# my humidor souped up now with HF beads :)



## Kruha (Jan 13, 2010)

here are some pics of my recent purchase, 65% HF beads. so far there great. holding around 68% which is what i really wanted.

in the first pic you see the finished product. just about 2oz of beads in the two little black humidifiers. 

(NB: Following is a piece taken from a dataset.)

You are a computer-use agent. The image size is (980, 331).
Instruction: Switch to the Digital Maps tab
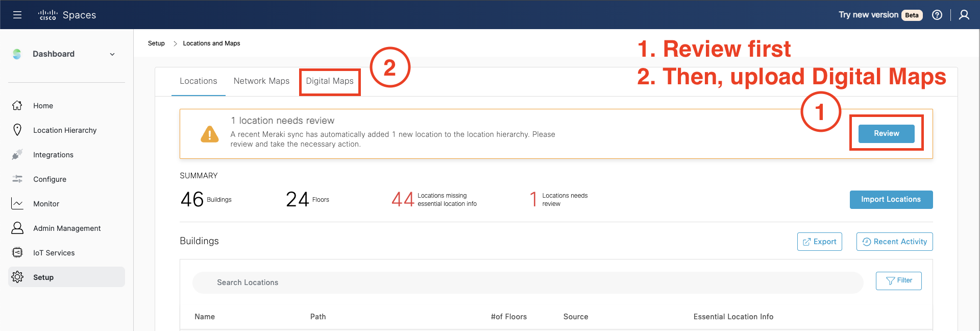click(330, 81)
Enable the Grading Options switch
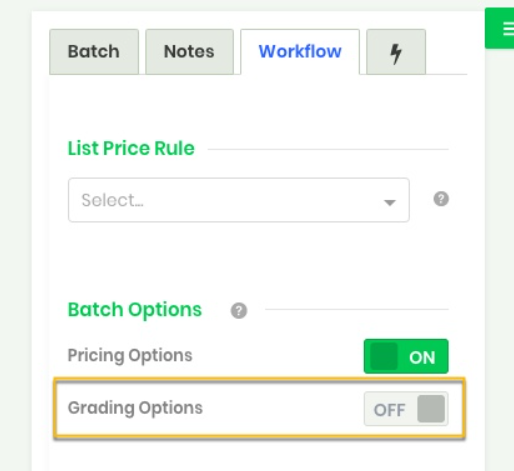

the last pic, is simple about 3oz of beads in a mesh bag, and there will be 25 cohiba robustos soon in that humidor!


----------



## dirletra (Apr 14, 2009)

Looks nice.... what size are those Montys?


----------



## Kruha (Jan 13, 2010)

that would be me fave monte cigar, the motecristo edmundo 



dirletra said:


> Looks nice.... what size are those Montys?


----------



## Mante (Dec 25, 2009)

Kruha said:


> that would be me fave monte cigar, the motecristo edmundo


Edmundo & Petite Edmundo FTW! :lock1::biggrin:


----------



## Kruha (Jan 13, 2010)

im pretty sure there all Edmundo. unless the boxes from cuba come with a mixer pack :biglaugh:



Tashaz said:


> Edmundo & Petite Edmundo FTW! :lock1::biggrin:


----------



## cp478 (Oct 23, 2008)

You are gonna love those beads!


----------



## Kruha (Jan 13, 2010)

i hope they work well in the dry winter months. now i just need more cigars in my humidors!



cp478 said:


> You are gonna love those beads!


----------



## Mante (Dec 25, 2009)

Kruha said:


> im pretty sure there all Edmundo. unless the boxes from cuba come with a mixer pack :biglaugh:


Yeah they all look like Edmundo's. I was just commenting that the Ed's little brother is one of my favorite smokes as well.


----------